Data entries:
--------

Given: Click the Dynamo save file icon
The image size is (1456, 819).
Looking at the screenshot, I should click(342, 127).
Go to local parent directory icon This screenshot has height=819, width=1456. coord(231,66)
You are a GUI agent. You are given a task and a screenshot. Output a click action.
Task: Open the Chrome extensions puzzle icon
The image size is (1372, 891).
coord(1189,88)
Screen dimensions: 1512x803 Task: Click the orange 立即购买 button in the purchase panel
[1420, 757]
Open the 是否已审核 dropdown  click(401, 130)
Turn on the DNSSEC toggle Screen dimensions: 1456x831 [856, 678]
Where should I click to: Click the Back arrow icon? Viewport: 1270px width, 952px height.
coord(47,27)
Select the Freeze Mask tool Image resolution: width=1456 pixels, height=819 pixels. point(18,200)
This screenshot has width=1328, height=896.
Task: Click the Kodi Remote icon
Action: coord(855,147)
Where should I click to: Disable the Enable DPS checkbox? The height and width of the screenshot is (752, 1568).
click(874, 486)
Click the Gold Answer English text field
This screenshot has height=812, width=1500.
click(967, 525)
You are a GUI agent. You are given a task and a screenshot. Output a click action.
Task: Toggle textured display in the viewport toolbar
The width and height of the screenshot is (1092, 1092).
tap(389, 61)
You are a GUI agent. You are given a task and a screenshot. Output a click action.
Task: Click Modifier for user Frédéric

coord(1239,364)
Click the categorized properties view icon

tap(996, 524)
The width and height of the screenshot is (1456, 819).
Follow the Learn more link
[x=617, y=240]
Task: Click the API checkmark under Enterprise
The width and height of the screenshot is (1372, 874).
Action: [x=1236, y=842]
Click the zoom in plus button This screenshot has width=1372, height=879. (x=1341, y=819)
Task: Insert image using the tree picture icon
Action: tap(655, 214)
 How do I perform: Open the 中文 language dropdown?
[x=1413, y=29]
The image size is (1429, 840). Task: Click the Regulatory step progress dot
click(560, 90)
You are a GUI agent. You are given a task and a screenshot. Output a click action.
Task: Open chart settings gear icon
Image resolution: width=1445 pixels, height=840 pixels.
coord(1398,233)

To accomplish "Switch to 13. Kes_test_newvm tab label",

--------

- **Task brief**:
Repeat the records above in full, word for word.

- **Exercise answer**:
Given: Click the Dynamo save file icon
The image size is (1456, 819).
Looking at the screenshot, I should click(342, 127).
Go to local parent directory icon This screenshot has height=819, width=1456. coord(231,66)
You are a GUI agent. You are given a task and a screenshot. Output a click action.
Task: Open the Chrome extensions puzzle icon
The image size is (1372, 891).
coord(1189,88)
Screen dimensions: 1512x803 Task: Click the orange 立即购买 button in the purchase panel
[1420, 757]
Open the 是否已审核 dropdown  click(401, 130)
Turn on the DNSSEC toggle Screen dimensions: 1456x831 [856, 678]
Where should I click to: Click the Back arrow icon? Viewport: 1270px width, 952px height.
coord(47,27)
Select the Freeze Mask tool Image resolution: width=1456 pixels, height=819 pixels. point(18,200)
This screenshot has width=1328, height=896.
Task: Click the Kodi Remote icon
Action: coord(855,147)
Where should I click to: Disable the Enable DPS checkbox? The height and width of the screenshot is (752, 1568).
click(874, 486)
Click the Gold Answer English text field
This screenshot has height=812, width=1500.
click(967, 525)
You are a GUI agent. You are given a task and a screenshot. Output a click action.
Task: Toggle textured display in the viewport toolbar
The width and height of the screenshot is (1092, 1092).
tap(389, 61)
You are a GUI agent. You are given a task and a screenshot. Output a click action.
Task: Click Modifier for user Frédéric

coord(1239,364)
Click the categorized properties view icon

tap(996, 524)
The width and height of the screenshot is (1456, 819).
Follow the Learn more link
[x=617, y=240]
Task: Click the API checkmark under Enterprise
The width and height of the screenshot is (1372, 874).
Action: [x=1236, y=842]
Click the zoom in plus button This screenshot has width=1372, height=879. (x=1341, y=819)
Task: Insert image using the tree picture icon
Action: tap(655, 214)
 How do I perform: Open the 中文 language dropdown?
[x=1413, y=29]
The image size is (1429, 840). Task: Click the Regulatory step progress dot
click(560, 90)
You are a GUI agent. You are given a task and a screenshot. Output a click action.
Task: Open chart settings gear icon
Image resolution: width=1445 pixels, height=840 pixels.
coord(1398,233)

To accomplish "Switch to 13. Kes_test_newvm tab label",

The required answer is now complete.